Newspoem
11 September 2000
Joe Futrelle
Tiny Joe Futrelle

Tinyweek

ne morning as Tinyman struggled to keep his Tiny mind focused on whether or not he had remembered to unplug the toaster the previous night, he felt his bed quiver, as if somebody were trying to shake him awake. How troubling, he thought, but at least it's not the largest earthquake to strike California's Napa Valley region in recent memory, and pulled the covers tighter over his tiny head. He longed to fall back into the relatively carefree slumber of his recurring dream of submarine parts being discovered high in the mountains by drug inspectors. Instead, the hustle and bustle of world leaders and protestors gathered for the U.N. millenium summit on the street below was knifing into the soft butter of his consciousness like, appropriately enough, a hot knife into soft butter, and his efforts to catch some Z's were about as conclusive as the research effort by an independent panel into the causes of Gulf War Syndrome.

With immense strength and resolve he uprighted himself and padded over to the refrigerator, whose handle he grasped with the same ambivalence Castro might feel shaking hands with Clinton and, after swallowing the lump in his throat, pulled it towards him with steely determination. At long last his tiny efforts overcame the titan force of the rubberized magnets sealing the door shut and it flew open, throwing him across the kitchen. Inside the refrigerator was a dazzling array of chilled items, including the famed Tinyman pickle juice, the restorative power of which has only just been recognized by atheletes throughout the world. After eating the last pickle in a jar he could never bring himself to discard the jar or juice, and he thanked himself for it now, since it kept so well, alleviating the need for frequent and harrowing trips to the local supermarket. Tinyman's herculean powers of observation noted that the pickle juice had begun to freeze, and comparing it to the past freeze-thaw records for his pickle juice noted that it was consistent with a 150-year global warming trend, and even with the catastrophic cooling event of approximately 1,500 years ago, which he had deduced by careful examination of pickle-rings in his pickle archives.

Then the doorbell rang.

Tinyman clamped his hands over his ears in agony and braced himself for what would be an effort of almost Olympic proportions: traversing the uncharted space between his kitchen and the front door.

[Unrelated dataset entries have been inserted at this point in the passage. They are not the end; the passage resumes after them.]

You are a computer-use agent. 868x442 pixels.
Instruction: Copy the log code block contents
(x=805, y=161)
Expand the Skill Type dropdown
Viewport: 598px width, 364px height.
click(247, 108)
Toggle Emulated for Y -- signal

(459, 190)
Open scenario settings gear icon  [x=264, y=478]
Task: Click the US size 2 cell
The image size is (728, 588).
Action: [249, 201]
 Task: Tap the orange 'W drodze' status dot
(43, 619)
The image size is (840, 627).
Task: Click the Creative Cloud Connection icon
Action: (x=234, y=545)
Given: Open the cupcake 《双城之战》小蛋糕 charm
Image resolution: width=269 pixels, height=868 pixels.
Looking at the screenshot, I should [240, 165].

Obstacles such as end-tables and cats threatened him at every turn. But he put his tiny shoulder to the wheel and hoofed it over to the door, straining on his tiptoes to look through the little fish-eye viewer.

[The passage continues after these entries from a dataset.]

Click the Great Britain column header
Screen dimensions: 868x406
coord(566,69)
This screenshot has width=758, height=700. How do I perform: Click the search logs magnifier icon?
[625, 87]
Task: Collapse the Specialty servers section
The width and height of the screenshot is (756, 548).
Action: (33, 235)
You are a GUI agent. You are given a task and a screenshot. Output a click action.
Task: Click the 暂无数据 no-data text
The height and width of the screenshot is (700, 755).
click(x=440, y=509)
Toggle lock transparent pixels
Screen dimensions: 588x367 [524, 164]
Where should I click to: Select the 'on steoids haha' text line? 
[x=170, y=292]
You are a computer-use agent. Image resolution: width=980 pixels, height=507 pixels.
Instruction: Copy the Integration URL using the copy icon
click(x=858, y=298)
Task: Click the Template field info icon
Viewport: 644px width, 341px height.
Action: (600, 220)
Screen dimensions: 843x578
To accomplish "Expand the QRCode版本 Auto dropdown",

A man in black stood in the hallway tapping his feet and eyeing his watch. In his hand Tinyman could make out a contract for an independent investigation of the Carnivore internet wiretapping device, with Tinyman's name pre-printed in the "name: print" box. In his other hand he held a rubber stamp. Tinyman tiptoed back into the room, hoping that the agent hadn't heard him knock the end-table and lamp over onto his cat on the way to the door.

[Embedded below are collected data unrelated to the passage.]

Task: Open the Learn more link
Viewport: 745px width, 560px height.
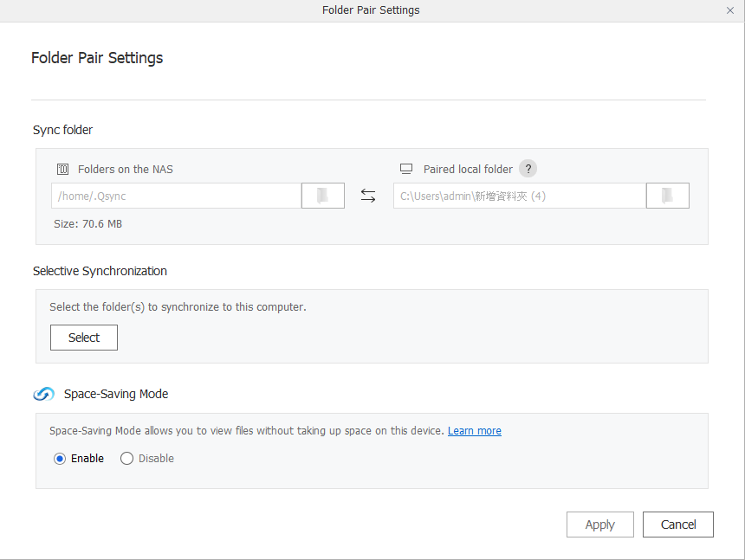Action: pos(475,431)
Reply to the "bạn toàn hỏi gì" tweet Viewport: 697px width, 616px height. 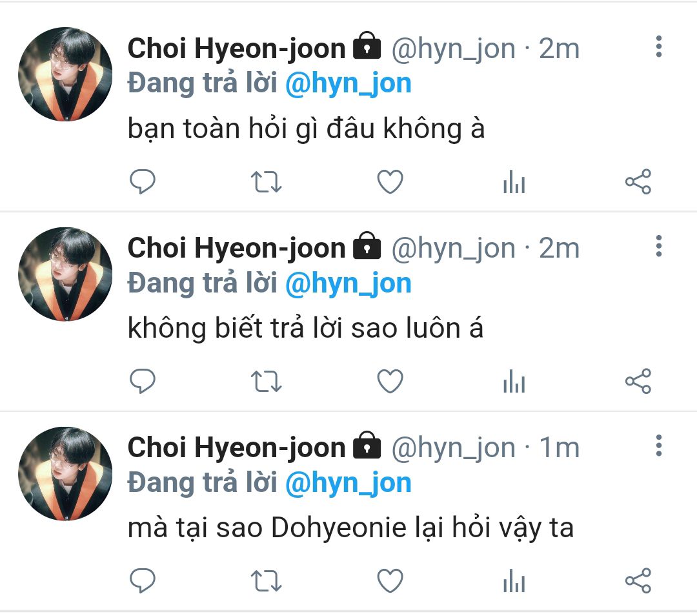pos(142,181)
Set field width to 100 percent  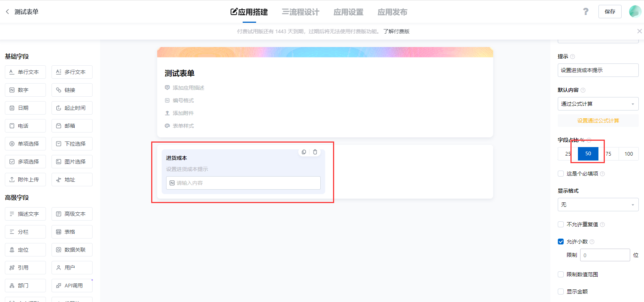tap(628, 154)
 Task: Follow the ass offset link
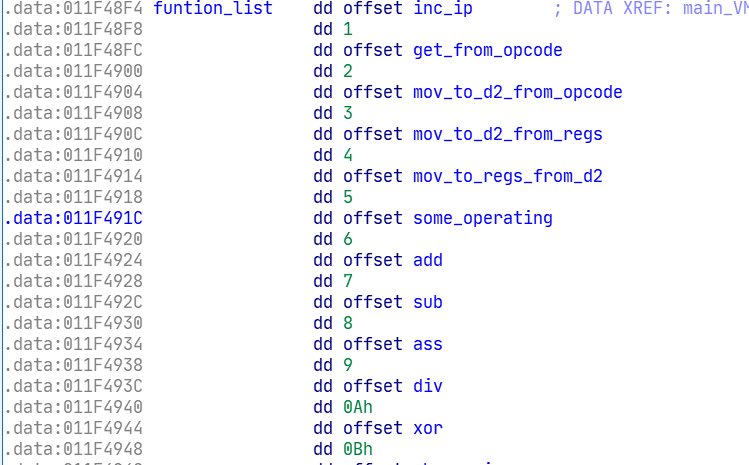[428, 345]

As he crept back into bed he began to wonder if he should call his doctor, who after all could now legally recommend some marijuana to him to relieve some of his stress; he was really living on a high-wire these days! Why just the other day he had yelled something mean about a New York Times reporter to his friend, realizing only too late that he just needed to take a chill pill and let some things slide for a change. But maybe it was those male birth control pills he was testing.